(Records from a collection)
####################

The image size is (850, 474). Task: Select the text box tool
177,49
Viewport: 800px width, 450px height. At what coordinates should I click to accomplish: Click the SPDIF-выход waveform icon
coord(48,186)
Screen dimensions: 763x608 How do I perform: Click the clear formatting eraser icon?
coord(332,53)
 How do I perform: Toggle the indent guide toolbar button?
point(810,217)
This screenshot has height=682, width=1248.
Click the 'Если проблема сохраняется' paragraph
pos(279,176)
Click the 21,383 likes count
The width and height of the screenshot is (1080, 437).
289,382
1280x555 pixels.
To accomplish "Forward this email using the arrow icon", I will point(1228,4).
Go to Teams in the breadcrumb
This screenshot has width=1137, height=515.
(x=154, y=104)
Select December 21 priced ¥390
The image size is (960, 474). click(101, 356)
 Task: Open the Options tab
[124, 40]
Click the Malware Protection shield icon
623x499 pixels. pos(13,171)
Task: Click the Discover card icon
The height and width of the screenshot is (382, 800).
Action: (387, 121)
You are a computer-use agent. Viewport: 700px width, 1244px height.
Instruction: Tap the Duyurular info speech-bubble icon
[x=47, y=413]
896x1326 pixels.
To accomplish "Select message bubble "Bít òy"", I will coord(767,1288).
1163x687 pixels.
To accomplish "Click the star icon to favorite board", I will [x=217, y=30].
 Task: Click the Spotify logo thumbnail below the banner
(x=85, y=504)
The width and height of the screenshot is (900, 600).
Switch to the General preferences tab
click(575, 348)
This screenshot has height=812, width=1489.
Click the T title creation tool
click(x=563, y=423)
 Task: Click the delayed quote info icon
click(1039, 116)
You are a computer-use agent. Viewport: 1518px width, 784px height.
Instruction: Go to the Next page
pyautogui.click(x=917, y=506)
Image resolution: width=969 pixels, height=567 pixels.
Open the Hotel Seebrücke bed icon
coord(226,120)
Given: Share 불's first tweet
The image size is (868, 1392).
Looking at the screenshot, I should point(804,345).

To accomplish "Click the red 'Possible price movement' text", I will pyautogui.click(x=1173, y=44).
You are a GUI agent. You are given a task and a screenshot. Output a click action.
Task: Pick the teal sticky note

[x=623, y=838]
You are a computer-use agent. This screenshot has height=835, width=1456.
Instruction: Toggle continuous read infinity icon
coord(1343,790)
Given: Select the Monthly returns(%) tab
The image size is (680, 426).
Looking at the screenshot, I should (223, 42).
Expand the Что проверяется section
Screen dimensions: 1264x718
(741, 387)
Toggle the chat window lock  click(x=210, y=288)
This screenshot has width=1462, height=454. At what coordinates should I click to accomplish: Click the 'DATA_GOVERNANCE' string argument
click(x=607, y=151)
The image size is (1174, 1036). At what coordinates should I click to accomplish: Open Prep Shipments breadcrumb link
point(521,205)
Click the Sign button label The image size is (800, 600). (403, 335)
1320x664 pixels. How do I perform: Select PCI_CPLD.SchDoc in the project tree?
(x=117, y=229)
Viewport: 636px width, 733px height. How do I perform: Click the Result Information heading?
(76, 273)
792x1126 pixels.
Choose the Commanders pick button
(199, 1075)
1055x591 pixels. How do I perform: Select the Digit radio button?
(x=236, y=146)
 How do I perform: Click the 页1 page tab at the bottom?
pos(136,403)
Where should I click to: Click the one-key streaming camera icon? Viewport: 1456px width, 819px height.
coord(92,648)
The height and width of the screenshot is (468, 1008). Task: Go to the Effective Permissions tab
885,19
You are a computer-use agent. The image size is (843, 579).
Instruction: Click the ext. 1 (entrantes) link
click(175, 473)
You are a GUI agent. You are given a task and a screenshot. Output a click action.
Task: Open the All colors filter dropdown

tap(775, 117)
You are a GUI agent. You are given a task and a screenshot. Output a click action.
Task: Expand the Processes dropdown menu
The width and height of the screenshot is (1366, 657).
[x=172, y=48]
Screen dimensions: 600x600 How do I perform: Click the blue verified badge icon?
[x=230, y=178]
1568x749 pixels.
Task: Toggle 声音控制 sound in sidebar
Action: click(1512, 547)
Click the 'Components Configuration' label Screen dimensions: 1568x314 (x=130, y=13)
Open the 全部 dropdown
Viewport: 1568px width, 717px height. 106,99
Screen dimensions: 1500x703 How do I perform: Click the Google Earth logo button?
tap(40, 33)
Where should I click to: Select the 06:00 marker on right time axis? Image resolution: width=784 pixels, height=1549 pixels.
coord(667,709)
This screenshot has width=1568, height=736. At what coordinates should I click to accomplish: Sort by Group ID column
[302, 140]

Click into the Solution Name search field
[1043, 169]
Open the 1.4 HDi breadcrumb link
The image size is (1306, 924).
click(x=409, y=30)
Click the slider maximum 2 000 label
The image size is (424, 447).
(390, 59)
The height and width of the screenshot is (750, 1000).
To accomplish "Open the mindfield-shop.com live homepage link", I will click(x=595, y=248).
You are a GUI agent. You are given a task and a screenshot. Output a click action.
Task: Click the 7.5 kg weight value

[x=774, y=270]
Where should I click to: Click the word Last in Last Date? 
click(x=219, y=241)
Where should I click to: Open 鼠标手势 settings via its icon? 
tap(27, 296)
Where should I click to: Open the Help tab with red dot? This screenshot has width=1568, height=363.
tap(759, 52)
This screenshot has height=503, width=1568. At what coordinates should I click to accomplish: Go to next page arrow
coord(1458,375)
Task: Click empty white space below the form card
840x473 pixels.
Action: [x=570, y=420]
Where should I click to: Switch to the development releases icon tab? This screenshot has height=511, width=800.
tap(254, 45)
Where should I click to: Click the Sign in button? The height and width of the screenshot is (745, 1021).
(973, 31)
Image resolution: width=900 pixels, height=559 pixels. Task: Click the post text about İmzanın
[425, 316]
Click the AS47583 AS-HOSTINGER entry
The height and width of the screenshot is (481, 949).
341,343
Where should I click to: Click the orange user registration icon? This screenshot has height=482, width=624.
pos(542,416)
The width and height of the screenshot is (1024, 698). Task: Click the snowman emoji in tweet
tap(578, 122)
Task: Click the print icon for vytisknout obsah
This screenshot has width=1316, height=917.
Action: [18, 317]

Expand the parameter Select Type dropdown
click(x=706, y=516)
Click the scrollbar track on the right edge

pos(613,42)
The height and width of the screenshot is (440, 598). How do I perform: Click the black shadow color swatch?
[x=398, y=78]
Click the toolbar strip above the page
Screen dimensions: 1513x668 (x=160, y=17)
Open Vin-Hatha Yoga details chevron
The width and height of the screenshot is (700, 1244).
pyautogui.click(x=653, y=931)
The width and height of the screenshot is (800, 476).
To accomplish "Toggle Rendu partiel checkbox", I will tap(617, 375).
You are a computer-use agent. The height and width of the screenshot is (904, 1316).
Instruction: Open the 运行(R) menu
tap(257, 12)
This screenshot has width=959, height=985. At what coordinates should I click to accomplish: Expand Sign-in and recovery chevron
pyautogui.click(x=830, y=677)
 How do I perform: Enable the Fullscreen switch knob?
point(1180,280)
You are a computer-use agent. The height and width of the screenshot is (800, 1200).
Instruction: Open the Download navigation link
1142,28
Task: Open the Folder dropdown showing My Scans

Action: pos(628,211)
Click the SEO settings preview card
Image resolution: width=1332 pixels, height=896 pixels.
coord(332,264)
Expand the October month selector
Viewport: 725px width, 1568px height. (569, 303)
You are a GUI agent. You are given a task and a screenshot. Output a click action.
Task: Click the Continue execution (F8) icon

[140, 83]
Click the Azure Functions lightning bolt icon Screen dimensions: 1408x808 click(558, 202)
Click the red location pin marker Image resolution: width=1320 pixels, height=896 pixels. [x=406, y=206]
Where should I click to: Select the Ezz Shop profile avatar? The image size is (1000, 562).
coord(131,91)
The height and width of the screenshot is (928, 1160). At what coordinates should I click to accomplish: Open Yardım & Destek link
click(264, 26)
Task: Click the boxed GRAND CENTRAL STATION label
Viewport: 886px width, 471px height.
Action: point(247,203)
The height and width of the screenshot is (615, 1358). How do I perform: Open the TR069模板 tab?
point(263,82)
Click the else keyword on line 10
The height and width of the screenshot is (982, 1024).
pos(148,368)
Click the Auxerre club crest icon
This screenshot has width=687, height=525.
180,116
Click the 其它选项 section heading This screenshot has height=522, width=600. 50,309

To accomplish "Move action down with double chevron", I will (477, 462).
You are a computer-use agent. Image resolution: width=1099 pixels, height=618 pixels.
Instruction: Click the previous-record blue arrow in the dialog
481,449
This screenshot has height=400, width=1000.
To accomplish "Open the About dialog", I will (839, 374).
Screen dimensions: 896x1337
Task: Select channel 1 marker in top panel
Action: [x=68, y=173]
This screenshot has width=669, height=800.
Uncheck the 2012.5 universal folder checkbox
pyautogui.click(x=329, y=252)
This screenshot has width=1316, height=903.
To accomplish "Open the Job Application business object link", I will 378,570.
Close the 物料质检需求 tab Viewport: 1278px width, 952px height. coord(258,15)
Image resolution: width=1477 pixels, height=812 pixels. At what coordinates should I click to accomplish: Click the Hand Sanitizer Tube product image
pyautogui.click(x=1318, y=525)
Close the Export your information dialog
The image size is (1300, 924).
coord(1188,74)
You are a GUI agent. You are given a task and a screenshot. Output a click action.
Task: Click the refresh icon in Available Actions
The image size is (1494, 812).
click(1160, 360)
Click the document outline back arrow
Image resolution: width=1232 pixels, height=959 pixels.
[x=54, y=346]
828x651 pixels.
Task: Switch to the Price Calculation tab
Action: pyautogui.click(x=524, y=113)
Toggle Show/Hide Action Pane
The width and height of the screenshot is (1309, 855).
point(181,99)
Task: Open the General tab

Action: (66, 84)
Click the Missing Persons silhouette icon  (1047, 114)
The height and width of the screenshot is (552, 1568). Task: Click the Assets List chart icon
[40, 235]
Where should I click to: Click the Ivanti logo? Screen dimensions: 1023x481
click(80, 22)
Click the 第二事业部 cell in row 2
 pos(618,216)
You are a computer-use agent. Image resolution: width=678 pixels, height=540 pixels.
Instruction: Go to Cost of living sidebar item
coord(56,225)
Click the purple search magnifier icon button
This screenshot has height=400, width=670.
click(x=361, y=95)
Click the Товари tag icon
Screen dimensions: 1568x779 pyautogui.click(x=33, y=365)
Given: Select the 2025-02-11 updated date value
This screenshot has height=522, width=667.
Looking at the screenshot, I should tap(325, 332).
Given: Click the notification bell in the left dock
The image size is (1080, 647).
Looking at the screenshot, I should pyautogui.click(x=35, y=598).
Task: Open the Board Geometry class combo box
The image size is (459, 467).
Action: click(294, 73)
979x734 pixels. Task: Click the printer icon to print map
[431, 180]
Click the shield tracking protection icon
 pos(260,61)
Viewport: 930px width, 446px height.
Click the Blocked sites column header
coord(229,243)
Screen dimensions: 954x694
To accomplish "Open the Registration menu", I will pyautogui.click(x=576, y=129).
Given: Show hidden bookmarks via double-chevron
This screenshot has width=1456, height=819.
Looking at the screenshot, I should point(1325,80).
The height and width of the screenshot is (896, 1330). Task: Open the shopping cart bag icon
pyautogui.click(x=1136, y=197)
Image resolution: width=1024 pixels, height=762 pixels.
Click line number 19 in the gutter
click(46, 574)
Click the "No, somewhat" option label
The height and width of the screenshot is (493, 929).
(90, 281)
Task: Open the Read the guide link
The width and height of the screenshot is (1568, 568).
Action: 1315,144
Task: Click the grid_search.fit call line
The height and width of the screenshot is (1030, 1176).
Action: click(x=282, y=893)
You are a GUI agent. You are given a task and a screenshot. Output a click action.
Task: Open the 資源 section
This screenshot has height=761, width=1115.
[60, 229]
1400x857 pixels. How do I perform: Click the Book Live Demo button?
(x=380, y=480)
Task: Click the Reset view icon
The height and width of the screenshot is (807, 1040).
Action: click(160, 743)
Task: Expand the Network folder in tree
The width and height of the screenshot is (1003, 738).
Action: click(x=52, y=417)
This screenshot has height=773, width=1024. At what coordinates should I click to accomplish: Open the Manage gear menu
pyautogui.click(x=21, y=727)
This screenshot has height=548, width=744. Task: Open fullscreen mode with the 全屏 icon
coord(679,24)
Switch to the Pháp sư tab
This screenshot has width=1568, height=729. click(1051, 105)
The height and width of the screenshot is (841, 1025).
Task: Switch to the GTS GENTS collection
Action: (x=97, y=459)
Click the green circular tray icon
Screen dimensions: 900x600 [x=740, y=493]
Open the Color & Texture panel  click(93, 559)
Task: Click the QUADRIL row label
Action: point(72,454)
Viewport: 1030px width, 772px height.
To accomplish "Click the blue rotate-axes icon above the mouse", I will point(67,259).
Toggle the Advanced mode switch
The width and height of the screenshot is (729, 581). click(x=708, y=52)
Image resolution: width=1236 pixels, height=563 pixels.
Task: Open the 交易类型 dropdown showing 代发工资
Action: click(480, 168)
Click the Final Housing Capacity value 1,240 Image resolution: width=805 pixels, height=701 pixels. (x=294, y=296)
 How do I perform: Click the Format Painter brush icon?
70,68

####################

§ **Your goal**
Lines with "double" in the records above: copy every one of them.

§ **Written solution**
To accomplish "Move action down with double chevron", I will (477, 462).
Given: Show hidden bookmarks via double-chevron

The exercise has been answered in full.